-- Supplied text follows --
Coffee is a relatively new love of mine. Like every good stereotypical Irish person, my first love is tea. My husband on the other hand, is a coffee lover. He samples different types of gourmet beans in the same way that some people collect expensive cigars or fine wines. My husband is a journalist who works from home and the coffee machine we got as a wedding present is starting to huff and puff under the strain of making so many cups of coffee. I expect she'll be taking early retirement.
Before this month, I would have the odd cup of coffee, maybe once every fortnight or so. No more than that. But all of a sudden tea started tasting slightly bland, and I've moved over to having two mugs of coffee a day. Not much for most people, but for me it was the equivalent of a teetotaller starting to drink a bottle of wine a night.
I'm a very good person. I have no choice, I'm terrible at being bad. The one time I tried to sneak out to a pub when I was sixteen I was caught. Coffee has become my way of being bad. This sounds strange, but people with fibromyalgia aren't meant to have caffeine. I can't sleep without taking special medication (NOT sleeping tablets) and having the equivalent of four espresso shots a day isn't exactly going to help, is it? But I don't smoke, I only drink occasionally, and I have to cut down on sugar to drop body weight to improve mobility. We all need a vice, and I'm deciding right here and now, that my vice is coffee.
How badass is that? ;)
Here here for caffeine addiction! I'm a chronic coffee drinker. Apparently my mother, who is even more addicted than me, drank several cups a day while she was pregnant. I was born addicted. I went loopy the first time I had coffee flavoured ice-cream, and vividly remember sneaking down after my folks' dinner parties to drink what was left in the coffee cups strewn around the living room.
-- Supplied text concluded --
(Task directions): Condense the paragraph of the coffee post above that begins "I'm a very good person" into a short bulleted list of its main facts.
-- Source material follows --
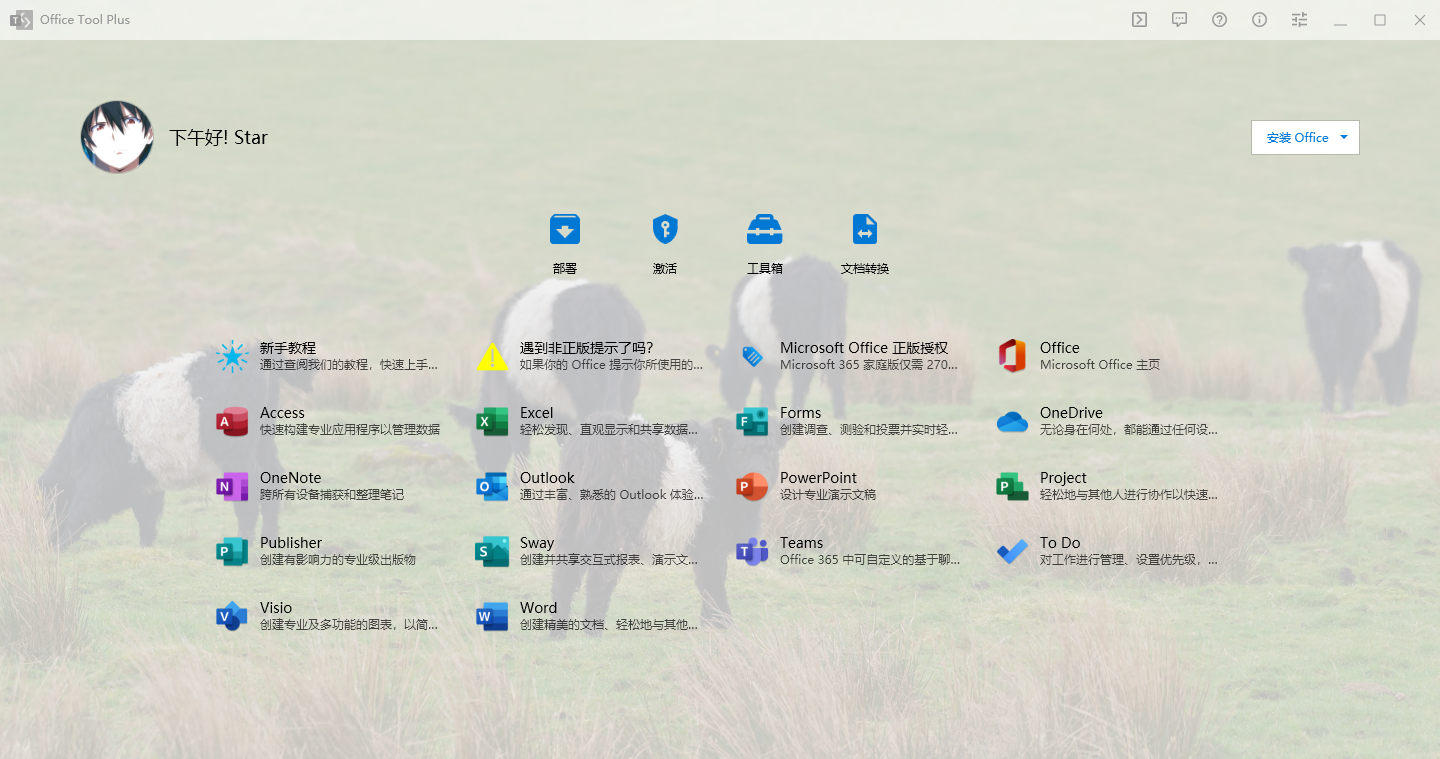Open the 新手教程 tutorial link
The width and height of the screenshot is (1440, 759).
point(288,348)
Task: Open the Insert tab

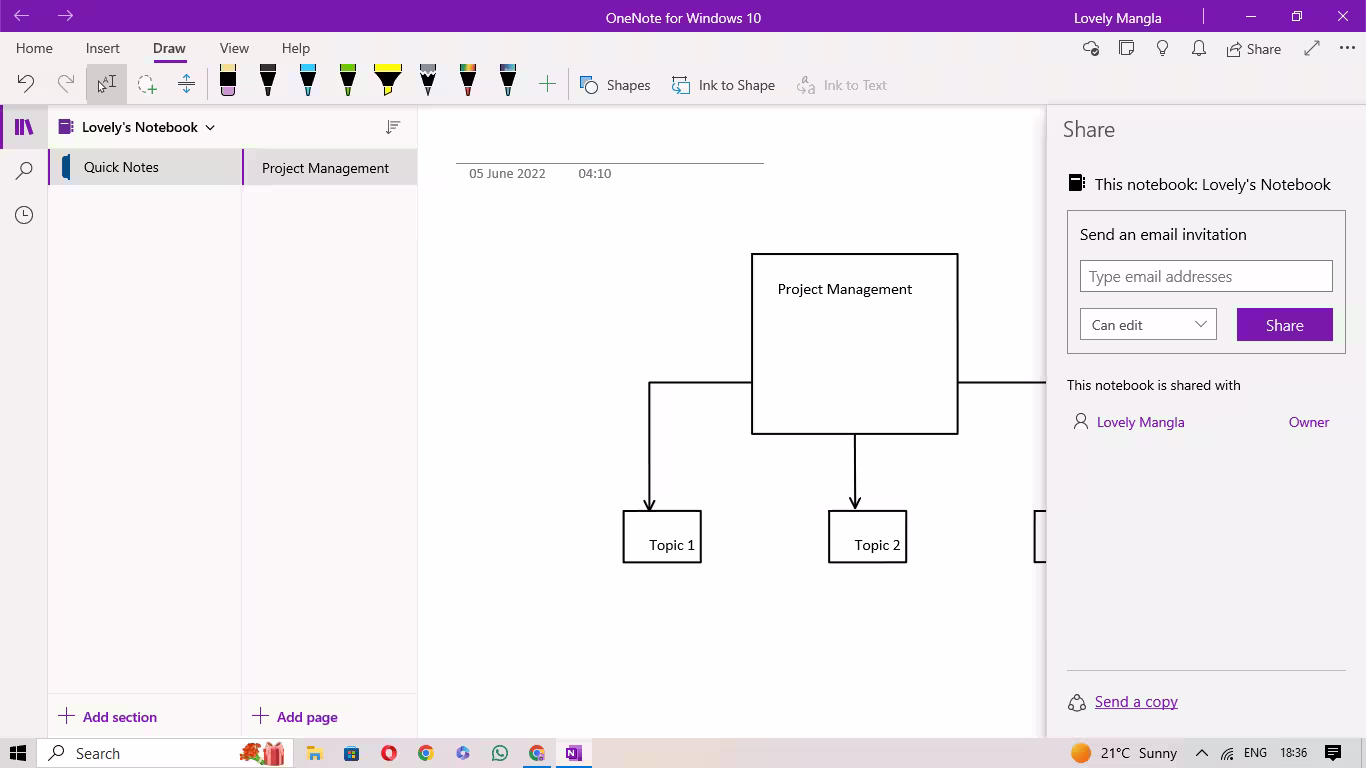Action: pos(103,48)

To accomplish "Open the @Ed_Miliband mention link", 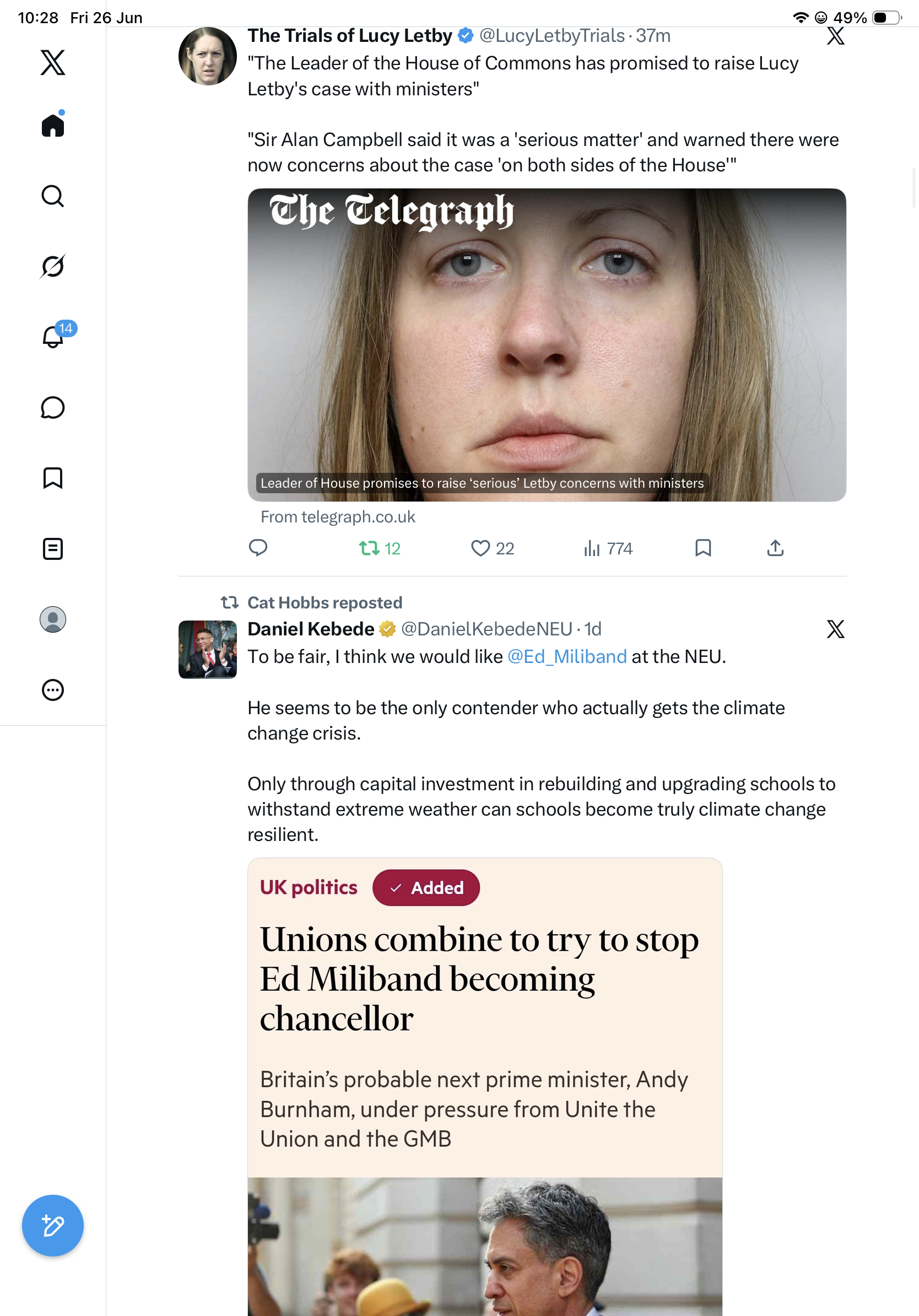I will [567, 656].
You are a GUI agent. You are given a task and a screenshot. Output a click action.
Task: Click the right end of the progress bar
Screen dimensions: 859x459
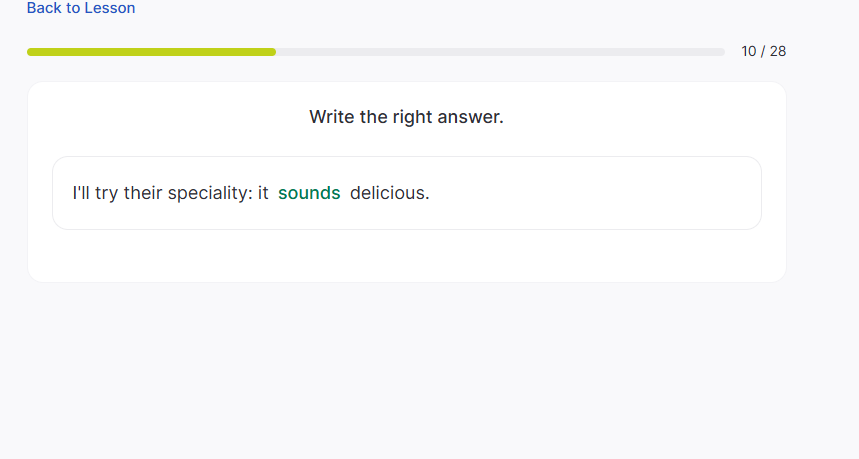[721, 52]
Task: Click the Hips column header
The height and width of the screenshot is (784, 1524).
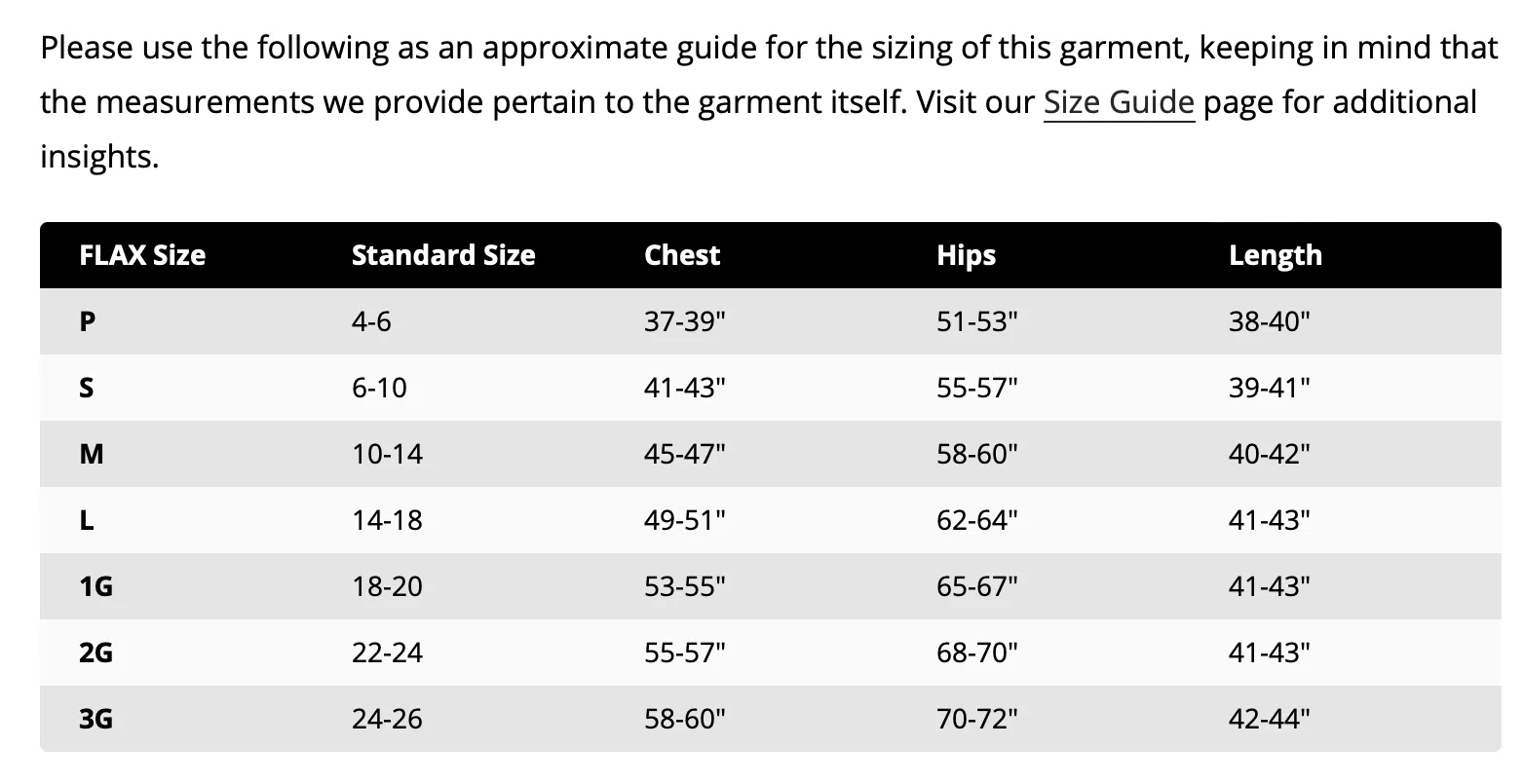Action: coord(967,255)
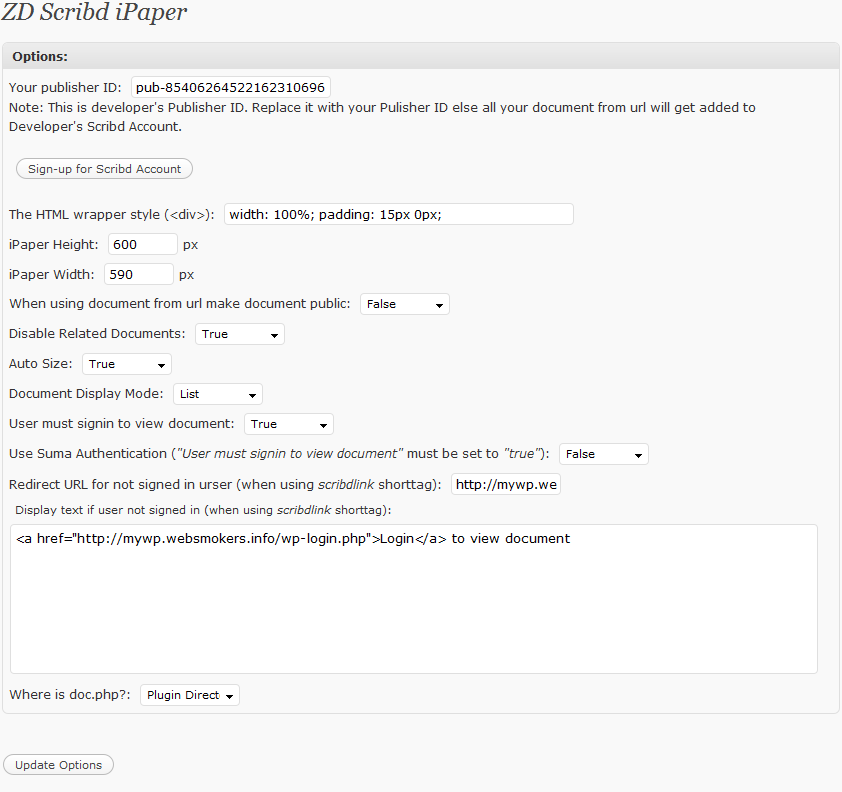This screenshot has width=842, height=792.
Task: Click inside the display text textarea
Action: click(x=414, y=599)
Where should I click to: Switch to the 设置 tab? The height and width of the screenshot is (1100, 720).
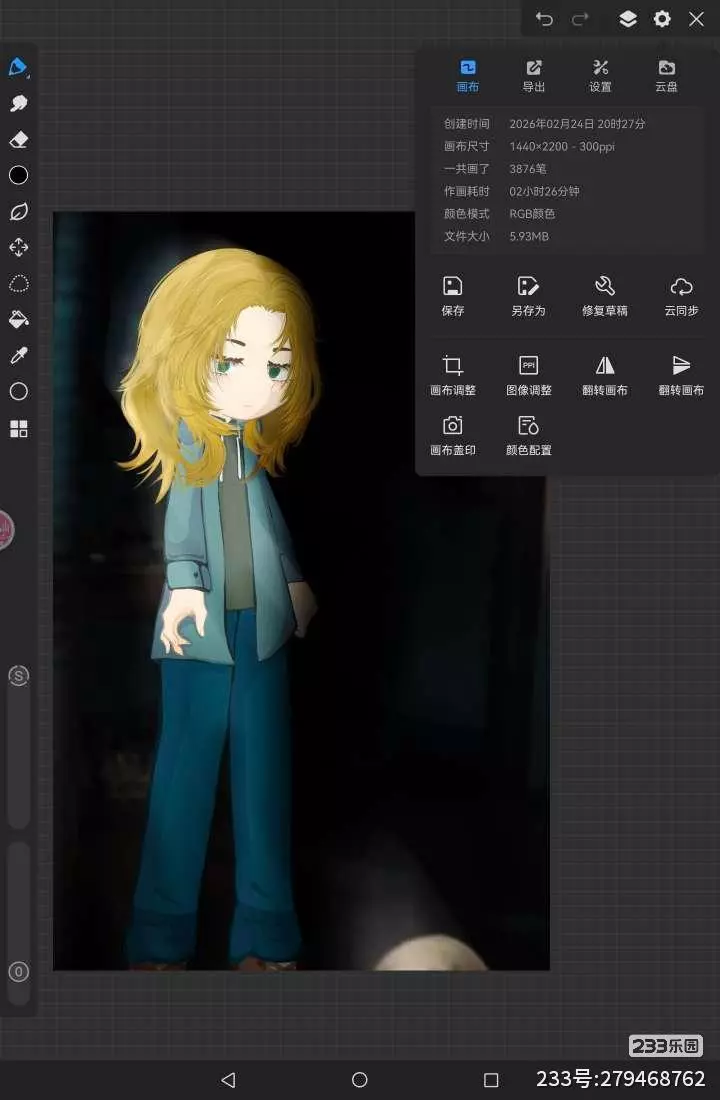pos(600,75)
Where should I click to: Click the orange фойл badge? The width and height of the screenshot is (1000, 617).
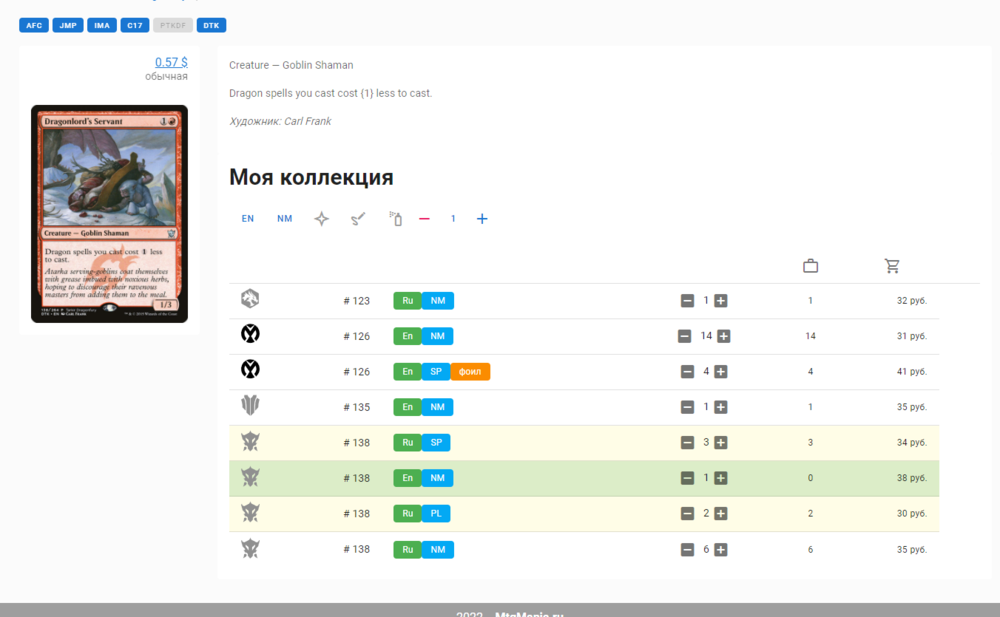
-- Source material concluded --
(Answer section):
- The writer is a very good person and bad at being bad, having been caught the one time they tried to sneak out to a pub at sixteen.
- Coffee has become the writer's way of being bad.
- People with fibromyalgia aren't meant to have caffeine, and the writer already needs special medication (not sleeping tablets) to sleep.
- The writer doesn't smoke, drinks only occasionally, and has to cut down on sugar to lose weight and improve mobility.
- Since everyone needs a vice, the writer chooses coffee.